A judge for the US District Court of Massachusetts on Tuesday upheld Harvard University’s undergraduate admissions process, which had been challenged by Students for Fair Admissions (SFFA) as discriminatory against Asian American applicants.
Title VI of the 1964 Civil Rights Act prohibits race discrimination at schools that receive federal funds. SFFA alleged that Harvard violates Title VI by intentionally discriminating against Asian Americans, using racial balancing, failing to use race merely as a “plus” factor in admissions decisions or to merely fill the last “few places” in the incoming freshman class, failing to use available and workable race-neutral alternatives, and using race as a factor in admissions.

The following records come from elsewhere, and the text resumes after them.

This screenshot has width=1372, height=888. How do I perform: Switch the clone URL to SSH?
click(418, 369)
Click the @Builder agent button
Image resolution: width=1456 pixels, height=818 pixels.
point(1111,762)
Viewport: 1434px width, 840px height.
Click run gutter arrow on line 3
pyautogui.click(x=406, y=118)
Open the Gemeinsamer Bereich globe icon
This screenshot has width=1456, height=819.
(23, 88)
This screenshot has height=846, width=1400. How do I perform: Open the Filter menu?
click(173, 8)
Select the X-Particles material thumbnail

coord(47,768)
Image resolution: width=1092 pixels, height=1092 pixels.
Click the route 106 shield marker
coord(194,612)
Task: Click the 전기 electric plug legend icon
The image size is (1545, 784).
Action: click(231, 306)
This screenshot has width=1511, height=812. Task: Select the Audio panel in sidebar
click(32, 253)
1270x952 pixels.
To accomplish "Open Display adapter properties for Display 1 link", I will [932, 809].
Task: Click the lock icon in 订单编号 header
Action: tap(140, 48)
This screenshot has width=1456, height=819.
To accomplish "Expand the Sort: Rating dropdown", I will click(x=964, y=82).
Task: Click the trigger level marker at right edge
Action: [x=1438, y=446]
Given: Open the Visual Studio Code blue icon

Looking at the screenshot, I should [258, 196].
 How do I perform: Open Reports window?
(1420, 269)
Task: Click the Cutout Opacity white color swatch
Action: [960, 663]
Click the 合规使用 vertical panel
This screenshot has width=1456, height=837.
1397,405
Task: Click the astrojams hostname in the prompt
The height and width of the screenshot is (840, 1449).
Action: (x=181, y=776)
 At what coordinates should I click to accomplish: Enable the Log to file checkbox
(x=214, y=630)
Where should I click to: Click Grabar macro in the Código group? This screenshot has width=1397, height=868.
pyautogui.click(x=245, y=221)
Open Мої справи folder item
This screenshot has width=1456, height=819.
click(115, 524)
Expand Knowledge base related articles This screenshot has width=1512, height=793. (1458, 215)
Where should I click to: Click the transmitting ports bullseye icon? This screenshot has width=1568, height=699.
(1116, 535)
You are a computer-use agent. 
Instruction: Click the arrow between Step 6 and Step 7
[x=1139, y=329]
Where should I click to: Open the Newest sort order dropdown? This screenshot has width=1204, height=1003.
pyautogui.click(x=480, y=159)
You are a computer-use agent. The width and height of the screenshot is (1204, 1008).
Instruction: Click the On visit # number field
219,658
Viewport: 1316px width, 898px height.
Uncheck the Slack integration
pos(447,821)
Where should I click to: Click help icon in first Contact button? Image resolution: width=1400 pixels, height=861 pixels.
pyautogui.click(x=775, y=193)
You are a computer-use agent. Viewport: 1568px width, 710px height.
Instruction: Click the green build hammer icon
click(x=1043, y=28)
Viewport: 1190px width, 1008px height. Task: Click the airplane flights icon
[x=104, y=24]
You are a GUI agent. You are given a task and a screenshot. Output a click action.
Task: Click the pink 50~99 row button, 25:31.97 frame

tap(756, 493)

The court found that Harvard does not have a quota for students from any racial group, but it monitors the racial distribution of admitted students to ensure diversity of the class. Although racial identity may be considered by admissions officers when they are assigning an applicant’s overall rating, race has no specified value in the admissions process and is never viewed as a negative attribute.
The judge found that Harvard could likely benefit from conducting implicit bias trainings for admissions officers, maintaining clear guidelines on the use of race in the admissions process, and monitoring and making admissions officers aware of any significant race-related statistical disparities in the rating process.
“Though Harvard’s admissions process is not perfect,” wrote Judge Allison Burroughs in her opinion, she would not “dismantle a very fine admissions program that passes constitutional muster, solely because it could do better.”